- **Problems and tasks**:
**A)** From the interview about The Servants, quote word for word the part that opens with the words containing "DW: Luke answered" and closes with "a bespoke bass-player.".
**B)** Write what comes next in the interview about The Servants, picking up after its last sentence.

- **Source document**:
---
DW: Luke answered an NME ad I placed after I was left in the lurch in late ’86. I was still looking for a full-time Servants line-up. Luke was the first person with whom it really clicked, both artistically and personally. If I could have found a good and committed rhythm section at the same time I would have made the Creation album a Servants record. But, like you say, Martyn and Alsy of the Triffids were on it.

Luke stayed for five years. We were both very particular about what we were looking for in others, and we came to realise how rare that was to find. Try as we did up to ’89/’90, we simply couldn’t find a suitable bass-player by the usual means, so Alice agreed to take up the instrument. She became a bespoke bass-player.

PB: In 1990 Glass/Fire-offshoot Paperhouse Records released 'Disinterest', an album that was overlooked at the time. Your second album, 'Small Time', wasn’t released at all. Did you feel that you had given it your all, and was that why you disappeared from the music world?

DW: You missed out the third Servants single. We recorded ‘It’s My Turn’ for Glass Records in 1988. It had to wait twelve months to be released. You couldn’t help but like Dave Barker, who owned Glass. And the Glass label, while it remained his. But organisation and drive were not recognisably Dave’s strengths.

We ended up with the record company for whom we did 'Disinterest', not directly through choice. The album came out of a set of unspeakable frustrations and miscellaneous perversity. Friends let me know that 'Mojo' magazine included 'Disinterest' in their 2011 list of the greatest British indie records. Which was an honour. Unfortunately, the album was deleted not long after release. It hasn’t been available for more than twenty years and I don’t see it being reissued.

The Servants became a duo for 'Small Time'. That was a pleasure to do. We made overtures to the end of getting it released at the time. But, as Luke says elsewhere, we both knew – and suspected the other knew – while we were working on it that it would never come out. Luke told me in 1991 he was leaving. I was quietly upset. In five years, we never exchanged a cross word. But he did everything with complete integrity, and I understood. What we were doing was art, but it became nihilistic and unhealthy. And look what great art he had ready to show the world, so it was natural and right.

No, I didn’t feel I had given my all. I just couldn’t find anyone who wanted all I had to give. I felt confident of my art, and the ideas and the inspiration never deserted me, but I was always unskilled at the industry side of things. It went against the grain when I had to approach record companies. I sent out four demos only, when other people would send out batch upon batch and think nothing of it. Much of the time you would be dealing with people whose opinion you had little reason to respect. Equally, from their point of view, they had no reason to respect me if I wasn’t going to sell records. And my track record showed I wasn’t.
---
- **Data**:
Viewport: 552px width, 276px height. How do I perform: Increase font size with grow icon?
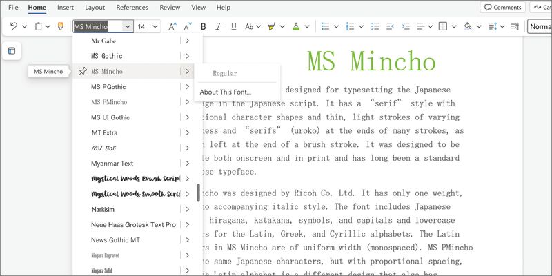173,27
---
- **Responses to the exercise**:
**A)**
DW: Luke answered an NME ad I placed after I was left in the lurch in late ’86. I was still looking for a full-time Servants line-up. Luke was the first person with whom it really clicked, both artistically and personally. If I could have found a good and committed rhythm section at the same time I would have made the Creation album a Servants record. But, like you say, Martyn and Alsy of the Triffids were on it.

Luke stayed for five years. We were both very particular about what we were looking for in others, and we came to realise how rare that was to find. Try as we did up to ’89/’90, we simply couldn’t find a suitable bass-player by the usual means, so Alice agreed to take up the instrument. She became a bespoke bass-player.

**B)**
I needed to get back to why I started doing it in the first place – the art, for myself and friends – and forget and escape the industry side. I subscribed to the W. C. Fields line: if at first you don’t succeed, try again; then give up – no use being a darn fool about it. I saw John Mohan for a drink for the first time in many years after New York label Captured Tracks released the Servants’ 'Youth Club Disco' LP in 2011. We remembered how it was Phil King – bass-player after Ed Moran left – who persuaded us to go public and play live at all in the first place. He gave us an ultimatum: either we play gigs or I’m leaving. Mohan and I would probably have just carried on privately working on the art otherwise.

PB: 'Small Time' finally came out twenty-one years after it was recorded on Cherry Red. Are you glad it finally saw the light of day?

DW: So glad, yes. It is my favourite Servants record. I didn’t think it would ever see the light of day. The album was like unfinished business, so much work having gone into it, only never to be heard. A lot of time went into transferring and synchronising the tapes. Different parts were on different tapes recorded at minutely varying speeds, so it was a complex job marrying everything together.

For more than twenty years Luke and I were the only people who had heard it. Luke gave me the tapes for my fortieth birthday, in 2005. I like the way of thinking expressed in the songs. How ‘Everybody Has A Dream’ answers the complaint "All you get is nowhere," by reasoning "Where is there to get?" And the song ‘Aim In Life’ pretty much sums up how I felt at the time: "You smile at the victory that is your own defeat" and yet "You wouldn’t have it any other way." I like the sound of the album. Like Dragnet, it works as an antidote to over-worked, over-polished recordings.

Not only was it that 'Small Time' finally saw the light of day, but it was on a better label – Cherry Red – than it would have been at the time. Captured Tracks issued it on vinyl in 2013, as well.

PB: You put out a solo album, 'Play Dusty for Me', in 2002. Would you like to tell us about it, and how you came back to recording music again?

DW: Ideas didn’t desert me after the Servants finished in 1991, as I say. I stopped making any attempt where the industry was concerned. But I didn’t stop writing. It was art for art’s sake.

I was invited to play a few gigs in the late ’90s, which encouraged me to arrange some of the songs I’d written for performance by a band. I was helped out on 'Play Dusty for Me' by some excellent musicians. My friend Dan Cross, guitar-great from another ’80s band, Perfect Disaster. And Cormac and his brother Willis Moore on bass and drums. I pressed up a short-run at Tenth Planet in London, but for me it’s a pity that it hasn’t ever been properly released in physical form.

PB: Other than appearing at the forthcoming C86 show and playing on stage recently with Luke Haines at the Lexington in London, do you have any more plans for making music?

DW: The C86 show will be my first gig with a band for thirteen years. I shall be joined by my friend Dan Cross, who played on the 'Play Dusty for Me' album.

I’m currently working with friends on a musical screenplay. I’ve completed the lyrics to the music, scored by Des Lambert. Helping out now on the script, which is by Jonny Simon. It’s centred on actor Tom Hardy. A twenty-first century revenge tragedy with tunes. Great songs and narrative, truly. Release-wise, New York label Captured Tracks will be issuing a Servants live album in 2014. There are a couple of otherwise-unrecorded old songs on there. I would like to make another album.

PB: Thank you.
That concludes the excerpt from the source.